* [Directions for this task]
Below are the entries; give again exactly the lines from the one mentioning "Task: Click the word 'roles)' on wrapped line" through the one mentioning "Task: Tick the", inclusive.

* [Record set]
· · ·

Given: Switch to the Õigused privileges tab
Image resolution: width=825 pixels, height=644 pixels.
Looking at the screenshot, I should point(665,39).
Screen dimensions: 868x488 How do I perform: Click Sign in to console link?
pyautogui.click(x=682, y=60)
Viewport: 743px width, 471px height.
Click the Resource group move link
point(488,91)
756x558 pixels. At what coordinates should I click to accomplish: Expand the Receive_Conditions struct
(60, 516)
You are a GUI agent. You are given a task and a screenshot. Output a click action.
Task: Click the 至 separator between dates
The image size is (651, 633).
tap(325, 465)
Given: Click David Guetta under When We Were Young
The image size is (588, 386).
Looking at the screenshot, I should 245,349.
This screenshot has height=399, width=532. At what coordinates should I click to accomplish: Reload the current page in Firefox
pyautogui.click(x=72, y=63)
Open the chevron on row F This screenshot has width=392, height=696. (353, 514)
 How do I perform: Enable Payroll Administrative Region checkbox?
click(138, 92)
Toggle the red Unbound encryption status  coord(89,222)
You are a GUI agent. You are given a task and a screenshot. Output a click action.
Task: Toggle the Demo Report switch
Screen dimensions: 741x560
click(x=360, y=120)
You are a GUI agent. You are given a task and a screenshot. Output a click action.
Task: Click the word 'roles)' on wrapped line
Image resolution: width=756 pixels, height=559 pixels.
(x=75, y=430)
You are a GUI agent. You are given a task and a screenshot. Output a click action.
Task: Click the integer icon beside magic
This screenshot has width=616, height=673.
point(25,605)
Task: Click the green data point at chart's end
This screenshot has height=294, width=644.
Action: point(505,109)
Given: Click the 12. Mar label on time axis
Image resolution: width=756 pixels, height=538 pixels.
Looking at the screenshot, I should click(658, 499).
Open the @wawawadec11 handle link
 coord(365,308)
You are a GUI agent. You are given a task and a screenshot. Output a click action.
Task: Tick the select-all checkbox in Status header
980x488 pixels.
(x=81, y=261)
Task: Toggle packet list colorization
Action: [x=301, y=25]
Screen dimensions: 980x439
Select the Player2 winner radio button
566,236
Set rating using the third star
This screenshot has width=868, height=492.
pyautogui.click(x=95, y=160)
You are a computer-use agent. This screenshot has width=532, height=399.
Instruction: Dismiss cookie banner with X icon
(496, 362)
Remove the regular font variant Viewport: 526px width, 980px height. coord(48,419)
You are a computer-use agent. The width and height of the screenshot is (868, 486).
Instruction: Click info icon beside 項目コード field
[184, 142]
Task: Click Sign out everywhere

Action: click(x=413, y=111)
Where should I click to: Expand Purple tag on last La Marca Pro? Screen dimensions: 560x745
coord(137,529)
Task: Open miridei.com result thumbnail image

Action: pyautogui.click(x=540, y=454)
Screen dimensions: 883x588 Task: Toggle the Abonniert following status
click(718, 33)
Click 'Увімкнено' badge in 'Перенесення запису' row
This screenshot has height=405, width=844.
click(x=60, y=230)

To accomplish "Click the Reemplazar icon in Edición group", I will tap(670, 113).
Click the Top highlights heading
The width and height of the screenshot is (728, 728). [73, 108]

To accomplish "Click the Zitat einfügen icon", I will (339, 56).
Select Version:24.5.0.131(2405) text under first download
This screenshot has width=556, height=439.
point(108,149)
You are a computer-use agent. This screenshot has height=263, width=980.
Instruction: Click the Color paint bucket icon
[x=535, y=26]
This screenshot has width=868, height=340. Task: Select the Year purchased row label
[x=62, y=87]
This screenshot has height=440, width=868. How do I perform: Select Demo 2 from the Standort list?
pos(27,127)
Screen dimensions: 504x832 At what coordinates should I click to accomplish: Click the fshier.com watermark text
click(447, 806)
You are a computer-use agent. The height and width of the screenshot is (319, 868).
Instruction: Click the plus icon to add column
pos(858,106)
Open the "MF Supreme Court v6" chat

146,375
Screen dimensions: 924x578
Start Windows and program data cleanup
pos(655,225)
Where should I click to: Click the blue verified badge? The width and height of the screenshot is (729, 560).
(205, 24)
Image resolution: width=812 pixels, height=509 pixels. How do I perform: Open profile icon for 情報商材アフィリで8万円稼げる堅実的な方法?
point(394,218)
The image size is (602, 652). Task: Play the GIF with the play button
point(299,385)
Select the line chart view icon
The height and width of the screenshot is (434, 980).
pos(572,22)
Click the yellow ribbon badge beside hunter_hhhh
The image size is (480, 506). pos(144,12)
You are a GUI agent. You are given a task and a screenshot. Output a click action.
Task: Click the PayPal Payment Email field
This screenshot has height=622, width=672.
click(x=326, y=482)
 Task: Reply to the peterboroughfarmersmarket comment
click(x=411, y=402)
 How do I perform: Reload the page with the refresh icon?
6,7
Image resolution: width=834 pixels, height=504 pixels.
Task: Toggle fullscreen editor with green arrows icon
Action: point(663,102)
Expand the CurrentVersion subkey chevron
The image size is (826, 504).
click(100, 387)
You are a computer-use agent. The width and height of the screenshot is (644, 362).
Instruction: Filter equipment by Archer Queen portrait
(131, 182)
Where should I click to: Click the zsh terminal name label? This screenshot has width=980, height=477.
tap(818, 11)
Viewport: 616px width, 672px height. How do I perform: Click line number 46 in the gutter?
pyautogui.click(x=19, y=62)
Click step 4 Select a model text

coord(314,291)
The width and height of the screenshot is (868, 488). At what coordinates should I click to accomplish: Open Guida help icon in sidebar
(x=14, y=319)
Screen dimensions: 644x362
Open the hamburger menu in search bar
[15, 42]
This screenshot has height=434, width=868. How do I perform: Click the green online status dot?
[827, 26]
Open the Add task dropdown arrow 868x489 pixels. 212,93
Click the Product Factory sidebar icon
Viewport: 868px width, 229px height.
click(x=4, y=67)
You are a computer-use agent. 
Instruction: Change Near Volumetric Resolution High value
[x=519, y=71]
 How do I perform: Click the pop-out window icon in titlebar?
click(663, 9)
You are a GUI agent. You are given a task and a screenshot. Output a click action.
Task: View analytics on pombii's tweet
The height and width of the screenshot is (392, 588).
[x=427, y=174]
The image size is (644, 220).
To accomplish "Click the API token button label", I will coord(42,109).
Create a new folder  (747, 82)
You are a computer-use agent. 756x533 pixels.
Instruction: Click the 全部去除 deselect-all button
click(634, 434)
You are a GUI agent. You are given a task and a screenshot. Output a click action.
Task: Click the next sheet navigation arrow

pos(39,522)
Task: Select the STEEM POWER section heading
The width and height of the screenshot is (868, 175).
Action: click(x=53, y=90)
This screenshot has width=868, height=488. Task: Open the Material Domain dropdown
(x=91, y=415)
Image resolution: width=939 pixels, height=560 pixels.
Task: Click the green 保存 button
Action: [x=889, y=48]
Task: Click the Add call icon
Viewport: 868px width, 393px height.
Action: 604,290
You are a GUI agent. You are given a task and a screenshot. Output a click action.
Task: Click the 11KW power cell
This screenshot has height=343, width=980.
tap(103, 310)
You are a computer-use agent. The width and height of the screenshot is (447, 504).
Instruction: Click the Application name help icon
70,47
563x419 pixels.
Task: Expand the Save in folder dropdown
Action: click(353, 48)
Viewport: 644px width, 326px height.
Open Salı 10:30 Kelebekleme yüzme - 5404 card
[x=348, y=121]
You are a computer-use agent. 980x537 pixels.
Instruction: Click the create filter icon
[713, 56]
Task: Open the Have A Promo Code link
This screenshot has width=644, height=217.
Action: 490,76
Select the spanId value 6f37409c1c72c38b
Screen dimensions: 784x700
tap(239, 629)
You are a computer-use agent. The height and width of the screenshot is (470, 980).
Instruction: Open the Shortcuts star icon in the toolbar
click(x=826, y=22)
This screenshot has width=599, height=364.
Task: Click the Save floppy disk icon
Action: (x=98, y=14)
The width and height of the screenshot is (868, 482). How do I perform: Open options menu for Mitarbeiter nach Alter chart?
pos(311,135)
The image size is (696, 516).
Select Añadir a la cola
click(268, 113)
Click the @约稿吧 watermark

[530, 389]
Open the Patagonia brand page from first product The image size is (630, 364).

· · ·

* [Solution for this problem]
Task: Click the word 'roles)' on wrapped line
Image resolution: width=756 pixels, height=559 pixels.
(x=75, y=430)
You are a GUI agent. You are given a task and a screenshot. Output a click action.
Task: Click the integer icon beside magic
This screenshot has width=616, height=673.
point(25,605)
Task: Click the green data point at chart's end
This screenshot has height=294, width=644.
Action: point(505,109)
Given: Click the 12. Mar label on time axis
Image resolution: width=756 pixels, height=538 pixels.
Looking at the screenshot, I should click(658, 499).
Open the @wawawadec11 handle link
 coord(365,308)
You are a GUI agent. You are given a task and a screenshot. Output a click action.
Task: Tick the select-all checkbox in Status header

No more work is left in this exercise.